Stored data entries
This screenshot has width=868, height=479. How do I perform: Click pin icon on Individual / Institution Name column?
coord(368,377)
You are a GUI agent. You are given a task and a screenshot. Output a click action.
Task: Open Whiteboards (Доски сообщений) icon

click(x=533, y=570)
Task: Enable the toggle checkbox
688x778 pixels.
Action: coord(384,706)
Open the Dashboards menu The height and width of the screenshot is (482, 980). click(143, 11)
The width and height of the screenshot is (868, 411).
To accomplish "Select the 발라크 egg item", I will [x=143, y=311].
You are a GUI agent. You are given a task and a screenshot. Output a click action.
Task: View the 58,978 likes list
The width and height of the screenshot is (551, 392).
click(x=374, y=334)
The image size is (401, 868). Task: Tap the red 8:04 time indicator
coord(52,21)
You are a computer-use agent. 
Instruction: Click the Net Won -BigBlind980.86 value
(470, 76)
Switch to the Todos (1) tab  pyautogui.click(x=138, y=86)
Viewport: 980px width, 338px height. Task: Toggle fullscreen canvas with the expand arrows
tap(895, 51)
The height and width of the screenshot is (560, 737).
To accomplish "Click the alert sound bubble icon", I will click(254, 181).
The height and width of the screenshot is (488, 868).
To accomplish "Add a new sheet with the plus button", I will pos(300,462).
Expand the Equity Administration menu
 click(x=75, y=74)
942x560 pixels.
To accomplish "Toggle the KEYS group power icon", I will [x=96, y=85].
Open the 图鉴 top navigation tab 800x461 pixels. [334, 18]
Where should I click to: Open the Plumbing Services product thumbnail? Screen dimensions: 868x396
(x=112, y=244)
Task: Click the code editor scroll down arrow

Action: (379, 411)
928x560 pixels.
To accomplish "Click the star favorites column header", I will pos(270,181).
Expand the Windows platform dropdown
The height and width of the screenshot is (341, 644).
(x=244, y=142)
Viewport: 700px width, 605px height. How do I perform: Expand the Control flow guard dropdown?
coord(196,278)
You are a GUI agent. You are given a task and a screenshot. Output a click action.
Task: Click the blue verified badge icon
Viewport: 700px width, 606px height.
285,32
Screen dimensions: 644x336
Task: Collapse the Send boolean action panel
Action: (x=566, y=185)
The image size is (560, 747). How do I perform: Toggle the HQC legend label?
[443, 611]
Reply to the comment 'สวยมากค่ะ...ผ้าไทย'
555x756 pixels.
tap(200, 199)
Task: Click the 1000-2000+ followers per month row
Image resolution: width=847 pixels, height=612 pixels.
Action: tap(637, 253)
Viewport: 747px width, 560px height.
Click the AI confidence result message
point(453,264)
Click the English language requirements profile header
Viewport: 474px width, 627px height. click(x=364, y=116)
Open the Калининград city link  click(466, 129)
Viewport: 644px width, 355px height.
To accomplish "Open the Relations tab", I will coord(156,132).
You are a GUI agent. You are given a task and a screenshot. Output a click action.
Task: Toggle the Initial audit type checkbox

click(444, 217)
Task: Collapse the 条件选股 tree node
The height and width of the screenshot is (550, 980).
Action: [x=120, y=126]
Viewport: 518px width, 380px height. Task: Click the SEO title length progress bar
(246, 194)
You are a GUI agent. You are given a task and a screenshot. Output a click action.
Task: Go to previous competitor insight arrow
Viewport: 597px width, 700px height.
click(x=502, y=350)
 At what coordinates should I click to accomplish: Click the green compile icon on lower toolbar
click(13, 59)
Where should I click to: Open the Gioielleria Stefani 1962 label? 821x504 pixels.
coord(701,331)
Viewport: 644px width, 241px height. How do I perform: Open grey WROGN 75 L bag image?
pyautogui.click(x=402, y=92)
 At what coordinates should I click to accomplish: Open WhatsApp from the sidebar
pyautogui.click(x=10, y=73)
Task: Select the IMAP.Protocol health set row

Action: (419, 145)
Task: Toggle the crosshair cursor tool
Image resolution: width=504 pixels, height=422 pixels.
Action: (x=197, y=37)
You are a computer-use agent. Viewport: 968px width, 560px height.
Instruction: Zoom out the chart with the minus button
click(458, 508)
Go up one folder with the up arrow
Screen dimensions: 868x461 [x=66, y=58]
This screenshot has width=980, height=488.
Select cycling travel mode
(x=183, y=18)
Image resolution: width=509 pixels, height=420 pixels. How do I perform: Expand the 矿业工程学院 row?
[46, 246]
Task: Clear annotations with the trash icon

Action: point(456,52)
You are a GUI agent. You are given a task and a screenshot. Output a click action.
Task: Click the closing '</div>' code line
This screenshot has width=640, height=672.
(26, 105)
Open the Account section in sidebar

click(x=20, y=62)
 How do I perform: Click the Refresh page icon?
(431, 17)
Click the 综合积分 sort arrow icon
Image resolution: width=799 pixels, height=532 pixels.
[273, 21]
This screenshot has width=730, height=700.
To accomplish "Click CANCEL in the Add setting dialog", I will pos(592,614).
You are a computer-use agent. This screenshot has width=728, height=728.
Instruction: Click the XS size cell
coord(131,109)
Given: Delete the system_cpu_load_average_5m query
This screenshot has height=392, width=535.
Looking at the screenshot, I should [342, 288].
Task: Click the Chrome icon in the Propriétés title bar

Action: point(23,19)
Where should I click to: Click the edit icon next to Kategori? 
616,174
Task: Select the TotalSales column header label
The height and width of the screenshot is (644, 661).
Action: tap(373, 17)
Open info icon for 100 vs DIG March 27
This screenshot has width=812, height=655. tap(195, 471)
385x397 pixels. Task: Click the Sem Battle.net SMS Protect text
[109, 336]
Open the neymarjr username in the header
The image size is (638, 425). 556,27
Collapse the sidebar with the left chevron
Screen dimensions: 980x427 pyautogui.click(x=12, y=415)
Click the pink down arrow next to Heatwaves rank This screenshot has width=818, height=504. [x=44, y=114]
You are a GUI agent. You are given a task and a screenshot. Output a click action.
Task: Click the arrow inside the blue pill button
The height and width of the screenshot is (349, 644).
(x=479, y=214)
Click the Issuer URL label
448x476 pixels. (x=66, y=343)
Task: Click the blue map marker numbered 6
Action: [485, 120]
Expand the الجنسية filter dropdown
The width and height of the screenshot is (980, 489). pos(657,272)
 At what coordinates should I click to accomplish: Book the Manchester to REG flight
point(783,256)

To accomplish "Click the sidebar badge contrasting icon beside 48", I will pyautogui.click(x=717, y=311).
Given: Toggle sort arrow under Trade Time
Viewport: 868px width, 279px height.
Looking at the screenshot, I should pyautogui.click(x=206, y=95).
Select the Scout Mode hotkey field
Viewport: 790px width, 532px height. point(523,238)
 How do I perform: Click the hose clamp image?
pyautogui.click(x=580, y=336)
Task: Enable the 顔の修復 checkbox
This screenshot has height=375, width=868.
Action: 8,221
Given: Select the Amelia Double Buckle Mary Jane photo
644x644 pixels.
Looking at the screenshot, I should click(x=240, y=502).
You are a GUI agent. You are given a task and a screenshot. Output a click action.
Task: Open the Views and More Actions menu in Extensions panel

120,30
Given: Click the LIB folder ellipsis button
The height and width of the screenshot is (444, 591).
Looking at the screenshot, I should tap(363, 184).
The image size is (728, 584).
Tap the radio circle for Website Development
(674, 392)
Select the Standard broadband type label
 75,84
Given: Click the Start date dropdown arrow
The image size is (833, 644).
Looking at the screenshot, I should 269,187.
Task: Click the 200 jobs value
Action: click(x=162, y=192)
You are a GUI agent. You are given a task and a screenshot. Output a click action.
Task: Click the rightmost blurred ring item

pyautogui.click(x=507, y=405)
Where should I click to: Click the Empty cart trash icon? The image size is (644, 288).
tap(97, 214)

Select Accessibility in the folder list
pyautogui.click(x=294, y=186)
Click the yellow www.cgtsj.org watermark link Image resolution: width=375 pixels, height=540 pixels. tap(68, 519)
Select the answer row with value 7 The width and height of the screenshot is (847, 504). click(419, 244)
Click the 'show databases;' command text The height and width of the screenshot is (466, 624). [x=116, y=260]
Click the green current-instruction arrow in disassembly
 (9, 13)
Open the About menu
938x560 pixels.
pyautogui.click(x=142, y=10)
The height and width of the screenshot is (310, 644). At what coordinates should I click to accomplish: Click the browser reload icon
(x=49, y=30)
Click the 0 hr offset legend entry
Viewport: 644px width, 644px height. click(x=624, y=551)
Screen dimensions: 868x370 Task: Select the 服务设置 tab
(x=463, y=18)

• **Directions**
Return every line of the preceding records in which the word "Enable" appears.

• **Solution below**
Task: Enable the toggle checkbox
Task: Enable the 顔の修復 checkbox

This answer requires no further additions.